What's the Big Deal?
On the Pioneer Elite unit on which I learned about this, there were a couple of weird-headed screws holding the back on the unit, along with several regular Philips head screws. Don't be clever and figure out how to get these screws out; they are there for your own protection! You can use a small flatedge screwdriver to circumvent them, but you'd be shooting yourself in the foot, just as I did when I first ran into this issue.
Several Pioneer Elite models have the bottom edge of the mirror bracketed into the removable back and the top edge bracketed into the body of the TV itself. If you separate the back from the unit, the mirror slips out of the top bracket and does a nosedive straight into your fresnel screen! Once this process has begun, there is nothing to do but watch in horror. You'll find yourself standing there holding the back of the optical cavity in your hands, which has just pushed backward and into your hips for some unknown reason...and then there's the crash and things get really ugly. I've seen the mirror break, the screen break: it's a bad, bad deal.
So, if you've got a Pioneer Elite unit, don't go in through the back. Of course, if Pioneer can do something like this, anyone can. As a general rule, don't go digging into odd screws on expensive equipment, unless you're willing to pay the consequences.

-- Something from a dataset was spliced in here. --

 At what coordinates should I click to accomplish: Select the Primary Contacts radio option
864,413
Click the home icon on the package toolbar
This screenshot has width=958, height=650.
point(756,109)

And on the TV front, if you can go in through the front, that might just save some real headaches, on any manufacturer's unit.
Going in Through the Front of a Pioneer Elite TV
The front of a Pioneer Elite TV's frame usually comes off via unscrewing the Philips head screws at the bottom of the frame. You get to these screws by removing the ornate plastic plates that say Pioneer on them; these plates are about 1 foot wide and 1 inch tall, forming the cosmetics separating the screen above from the speaker grill cloth section below. There is one plate on each side of the unit; stick your fingers under the plate and pull gently.
TIP
On some units, you have to remove the grill cloth first. That takes a little more force, but still is accomplished by just pulling by hand.
The screen frame comes off by lifting it straight up, or out at a 45° angle, and then up. This reveals the two-layer screen sandwich: the fresnel closest to the mirror and the lenticular facing the viewer. The screws to remove this sandwich are then apparent.
The upper-left corner's holder is the only one where you actually have to remove a screw. The others allow their holders to be removed by just loosening up their screws a bit and deslotting the holders from them.
Be sure not to grab the screen by its attached aluminum brace at the top of the two-layer sandwich, lying horizontally. It's not attached; it's just lying there for bracing and derippling purposes. The stack will fall out of your hands directly if you try to hold it via this piece of aluminum.
Also beware of turning this sandwich sideways once it's off. Keep it horizontal, or the very flexible lenticular will have a tendency to waffle and bend in half on you, via gravity. I once had one split itself on the edge of the frame on its way to the ground. I'm sad to say that it cost a bundle to replace.